GOP candidates for U.S. Senate face off in Missouri debate

Republican candidates for the U.S. Senate (from left), John Brunner, Sarah Steelman and Todd Akin were introduced at the start of Friday's debate at Washington University in St. Louis. They are competing to challenge Democratic Sen. Claire McCaskill in the fall election.

The Kansas City Star

The three leading Republican Senate candidates in Missouri traded charges on debt and spending Friday night, but they agreed on a general approach for jump-starting the economy.

In a one-hour debate broadcast statewide from St. Louis, businessman John Brunner accused U.S. Rep. Todd Akin of backing debt ceiling increases four times and a measure that would have required all Americans to carry health insurance. Brunner said Sarah Steelman had supported pork barrel projects while a state senator.
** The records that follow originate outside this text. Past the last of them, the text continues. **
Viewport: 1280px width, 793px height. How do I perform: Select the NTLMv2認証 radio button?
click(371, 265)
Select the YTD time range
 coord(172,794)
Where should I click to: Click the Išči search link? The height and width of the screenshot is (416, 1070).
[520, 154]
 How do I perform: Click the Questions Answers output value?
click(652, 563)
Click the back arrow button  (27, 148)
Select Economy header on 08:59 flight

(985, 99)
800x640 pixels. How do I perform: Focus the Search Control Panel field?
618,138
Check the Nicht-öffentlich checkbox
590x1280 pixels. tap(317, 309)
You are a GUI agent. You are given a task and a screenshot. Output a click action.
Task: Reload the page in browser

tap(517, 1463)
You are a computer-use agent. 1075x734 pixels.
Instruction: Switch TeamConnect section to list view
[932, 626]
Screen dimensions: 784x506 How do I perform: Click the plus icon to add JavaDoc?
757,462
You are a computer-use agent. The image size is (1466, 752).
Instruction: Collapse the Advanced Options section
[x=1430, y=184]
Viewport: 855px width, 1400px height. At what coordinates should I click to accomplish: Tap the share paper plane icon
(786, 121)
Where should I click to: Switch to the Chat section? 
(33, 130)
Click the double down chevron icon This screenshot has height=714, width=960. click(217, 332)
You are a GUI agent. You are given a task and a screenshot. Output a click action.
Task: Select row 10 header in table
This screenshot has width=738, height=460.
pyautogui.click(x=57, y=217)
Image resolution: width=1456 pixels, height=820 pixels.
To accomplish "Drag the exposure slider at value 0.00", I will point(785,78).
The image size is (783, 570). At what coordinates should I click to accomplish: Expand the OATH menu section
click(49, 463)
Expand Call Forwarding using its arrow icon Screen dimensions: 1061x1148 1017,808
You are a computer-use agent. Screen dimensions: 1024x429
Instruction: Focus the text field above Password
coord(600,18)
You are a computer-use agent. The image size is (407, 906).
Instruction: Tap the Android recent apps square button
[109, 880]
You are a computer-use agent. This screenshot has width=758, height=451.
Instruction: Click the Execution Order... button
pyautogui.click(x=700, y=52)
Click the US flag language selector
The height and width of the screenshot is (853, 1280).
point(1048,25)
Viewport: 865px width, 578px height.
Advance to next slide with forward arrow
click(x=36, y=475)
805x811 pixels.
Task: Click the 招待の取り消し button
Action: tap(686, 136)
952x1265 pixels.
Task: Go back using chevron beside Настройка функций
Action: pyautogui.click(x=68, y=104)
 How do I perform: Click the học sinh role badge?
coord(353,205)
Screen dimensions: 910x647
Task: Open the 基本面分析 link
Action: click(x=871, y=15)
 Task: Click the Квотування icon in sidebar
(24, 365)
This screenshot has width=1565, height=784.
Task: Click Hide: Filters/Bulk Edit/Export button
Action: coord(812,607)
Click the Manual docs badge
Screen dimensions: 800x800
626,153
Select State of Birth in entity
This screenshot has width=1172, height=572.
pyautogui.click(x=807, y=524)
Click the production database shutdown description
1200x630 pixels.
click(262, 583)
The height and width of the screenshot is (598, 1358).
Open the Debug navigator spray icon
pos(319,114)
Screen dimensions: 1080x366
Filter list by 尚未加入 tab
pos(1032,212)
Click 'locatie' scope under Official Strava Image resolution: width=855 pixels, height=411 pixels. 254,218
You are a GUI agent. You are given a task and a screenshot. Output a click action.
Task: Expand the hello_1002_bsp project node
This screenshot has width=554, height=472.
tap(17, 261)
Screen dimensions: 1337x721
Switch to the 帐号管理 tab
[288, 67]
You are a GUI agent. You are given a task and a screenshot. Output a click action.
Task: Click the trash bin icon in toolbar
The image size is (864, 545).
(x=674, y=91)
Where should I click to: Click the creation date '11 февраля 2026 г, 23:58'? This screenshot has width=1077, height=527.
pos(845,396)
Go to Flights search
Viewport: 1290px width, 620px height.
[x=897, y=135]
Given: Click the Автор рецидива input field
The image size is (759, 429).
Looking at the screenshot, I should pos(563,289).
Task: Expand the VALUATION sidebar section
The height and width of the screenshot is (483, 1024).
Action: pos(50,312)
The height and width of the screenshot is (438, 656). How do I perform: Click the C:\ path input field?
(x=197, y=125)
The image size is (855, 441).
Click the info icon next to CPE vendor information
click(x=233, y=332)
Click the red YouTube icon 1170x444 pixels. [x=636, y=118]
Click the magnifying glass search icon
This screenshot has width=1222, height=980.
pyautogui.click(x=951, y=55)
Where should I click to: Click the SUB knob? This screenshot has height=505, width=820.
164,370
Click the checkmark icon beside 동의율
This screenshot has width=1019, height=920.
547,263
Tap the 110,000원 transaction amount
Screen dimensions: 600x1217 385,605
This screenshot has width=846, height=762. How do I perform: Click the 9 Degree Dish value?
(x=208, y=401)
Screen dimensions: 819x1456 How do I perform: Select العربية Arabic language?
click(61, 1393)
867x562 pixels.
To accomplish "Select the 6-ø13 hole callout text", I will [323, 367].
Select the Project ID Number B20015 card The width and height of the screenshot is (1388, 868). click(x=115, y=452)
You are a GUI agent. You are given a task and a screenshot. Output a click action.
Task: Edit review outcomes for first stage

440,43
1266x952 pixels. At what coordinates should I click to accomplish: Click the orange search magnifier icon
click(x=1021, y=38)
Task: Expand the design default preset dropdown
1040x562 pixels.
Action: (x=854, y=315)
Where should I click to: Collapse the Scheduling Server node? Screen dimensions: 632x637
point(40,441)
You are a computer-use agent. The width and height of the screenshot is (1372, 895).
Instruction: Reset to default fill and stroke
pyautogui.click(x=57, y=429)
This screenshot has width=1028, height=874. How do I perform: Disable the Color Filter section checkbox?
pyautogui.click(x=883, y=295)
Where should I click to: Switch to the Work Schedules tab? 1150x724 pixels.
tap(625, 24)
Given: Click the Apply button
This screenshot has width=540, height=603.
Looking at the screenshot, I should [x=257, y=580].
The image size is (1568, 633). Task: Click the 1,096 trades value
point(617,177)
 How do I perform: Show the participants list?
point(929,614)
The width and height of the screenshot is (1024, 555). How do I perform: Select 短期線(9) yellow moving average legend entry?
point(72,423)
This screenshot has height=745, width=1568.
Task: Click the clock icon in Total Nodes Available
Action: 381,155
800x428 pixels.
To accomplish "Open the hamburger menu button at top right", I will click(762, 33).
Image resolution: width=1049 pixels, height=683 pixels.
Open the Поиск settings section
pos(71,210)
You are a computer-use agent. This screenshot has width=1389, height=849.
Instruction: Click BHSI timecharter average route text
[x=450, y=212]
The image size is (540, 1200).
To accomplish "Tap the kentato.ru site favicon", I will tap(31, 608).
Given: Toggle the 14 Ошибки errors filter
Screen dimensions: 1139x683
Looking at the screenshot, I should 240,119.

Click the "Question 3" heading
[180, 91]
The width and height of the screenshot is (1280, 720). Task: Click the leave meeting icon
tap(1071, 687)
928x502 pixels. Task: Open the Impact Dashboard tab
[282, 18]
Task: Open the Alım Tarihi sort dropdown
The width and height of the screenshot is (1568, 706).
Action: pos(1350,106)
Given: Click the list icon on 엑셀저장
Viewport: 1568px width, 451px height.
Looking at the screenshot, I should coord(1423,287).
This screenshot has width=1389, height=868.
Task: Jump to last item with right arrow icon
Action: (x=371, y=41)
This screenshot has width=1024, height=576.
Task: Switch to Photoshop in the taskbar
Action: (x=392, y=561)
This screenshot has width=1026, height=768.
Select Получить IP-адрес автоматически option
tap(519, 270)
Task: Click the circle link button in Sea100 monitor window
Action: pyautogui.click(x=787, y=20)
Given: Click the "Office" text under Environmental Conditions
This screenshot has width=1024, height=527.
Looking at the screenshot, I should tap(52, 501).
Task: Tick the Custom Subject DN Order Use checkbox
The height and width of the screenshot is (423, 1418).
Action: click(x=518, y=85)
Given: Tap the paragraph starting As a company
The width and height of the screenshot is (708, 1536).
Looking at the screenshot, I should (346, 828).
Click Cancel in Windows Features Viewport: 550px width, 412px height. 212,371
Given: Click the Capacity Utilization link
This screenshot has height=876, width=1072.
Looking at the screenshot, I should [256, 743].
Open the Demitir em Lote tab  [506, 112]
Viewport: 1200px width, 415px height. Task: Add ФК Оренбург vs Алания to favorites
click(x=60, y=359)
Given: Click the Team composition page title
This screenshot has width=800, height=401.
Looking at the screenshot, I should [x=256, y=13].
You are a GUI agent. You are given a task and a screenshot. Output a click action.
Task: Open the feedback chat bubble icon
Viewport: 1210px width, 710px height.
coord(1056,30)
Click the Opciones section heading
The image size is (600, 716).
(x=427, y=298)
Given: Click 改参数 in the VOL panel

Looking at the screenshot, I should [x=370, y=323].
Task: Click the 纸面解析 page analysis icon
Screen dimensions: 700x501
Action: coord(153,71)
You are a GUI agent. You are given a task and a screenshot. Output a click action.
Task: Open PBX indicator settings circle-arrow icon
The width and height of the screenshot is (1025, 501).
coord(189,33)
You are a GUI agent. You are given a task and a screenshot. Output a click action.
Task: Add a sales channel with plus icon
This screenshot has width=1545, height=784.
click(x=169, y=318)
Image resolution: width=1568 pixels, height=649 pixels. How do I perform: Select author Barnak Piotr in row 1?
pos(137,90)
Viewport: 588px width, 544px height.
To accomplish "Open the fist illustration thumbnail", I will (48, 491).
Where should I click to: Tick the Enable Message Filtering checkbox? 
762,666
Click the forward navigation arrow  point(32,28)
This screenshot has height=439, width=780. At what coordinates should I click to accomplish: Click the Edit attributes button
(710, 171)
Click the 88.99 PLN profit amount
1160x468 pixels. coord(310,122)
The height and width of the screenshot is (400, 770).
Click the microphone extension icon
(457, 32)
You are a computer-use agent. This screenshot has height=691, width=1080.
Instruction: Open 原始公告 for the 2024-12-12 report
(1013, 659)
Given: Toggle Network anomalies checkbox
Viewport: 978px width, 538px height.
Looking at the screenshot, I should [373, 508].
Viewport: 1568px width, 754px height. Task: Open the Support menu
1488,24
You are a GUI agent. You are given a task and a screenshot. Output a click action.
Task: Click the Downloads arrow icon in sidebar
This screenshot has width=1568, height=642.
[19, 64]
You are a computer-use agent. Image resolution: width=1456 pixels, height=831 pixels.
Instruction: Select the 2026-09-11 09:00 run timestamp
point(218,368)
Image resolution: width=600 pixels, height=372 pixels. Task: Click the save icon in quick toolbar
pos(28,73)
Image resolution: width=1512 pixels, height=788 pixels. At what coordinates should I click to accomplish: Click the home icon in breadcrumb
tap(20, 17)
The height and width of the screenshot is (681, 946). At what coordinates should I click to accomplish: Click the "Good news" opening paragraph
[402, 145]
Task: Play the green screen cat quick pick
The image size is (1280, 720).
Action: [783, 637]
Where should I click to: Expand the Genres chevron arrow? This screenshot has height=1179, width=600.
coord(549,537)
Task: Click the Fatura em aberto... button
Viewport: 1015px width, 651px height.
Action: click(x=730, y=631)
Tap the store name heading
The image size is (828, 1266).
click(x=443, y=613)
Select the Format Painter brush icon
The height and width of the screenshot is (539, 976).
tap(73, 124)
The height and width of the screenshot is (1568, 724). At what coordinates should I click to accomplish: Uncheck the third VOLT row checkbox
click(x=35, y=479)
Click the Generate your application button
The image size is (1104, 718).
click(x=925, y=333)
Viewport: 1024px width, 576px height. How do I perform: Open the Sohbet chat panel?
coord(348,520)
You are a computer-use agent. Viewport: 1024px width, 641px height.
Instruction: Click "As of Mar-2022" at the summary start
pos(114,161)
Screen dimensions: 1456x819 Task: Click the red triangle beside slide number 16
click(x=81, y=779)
"That is part of the problem we have in Missouri," Brunner said of Steelman.

But Steelman countered that Brunner had backed Akin's campaigns over the years and also contributed to the campaign of Democrat Charlie Dooley for St. Louis County executive in the last election.

"He is Democrat, pro-abortion, anti-gun, and he's pro-Obama," Steelman said of Dooley. "I don't know what it is exactly that Mr. Brunner supports."

Akin said Brunner is running a "mud factory" and insisted that he is the most conservative congressman in the state, based on voting records.

The faceoff came a month and a day before the Aug. 7 primary in Missouri that will determine the challenger to Democratic Sen. Claire McCaskill.

The forum demonstrated that the three largely agree on an approach for fixing the U.S. economy, which produced 80,000 jobs in June, a figure far below the number needed to lower the nation's 8.2 percent unemployment rate.

Their approach calls for cutting taxes, shrinking the size of government and slashing red tape that many small business owners must confront. None of the three specified what programs they would cut.

All three said the federal health care program that the Supreme Court just upheld must go.

"Throw the whole thing out," Akin said.

"We know the free market works," said Steelman. "We never let it work with the health care."

Brunner talked about the need for tort reform as a way to ease the threat of lawsuits facing doctors. He said physicians often order multiple tests as a way to protect themselves against damage awards.

All three candidates pledged to support the winner of the primary.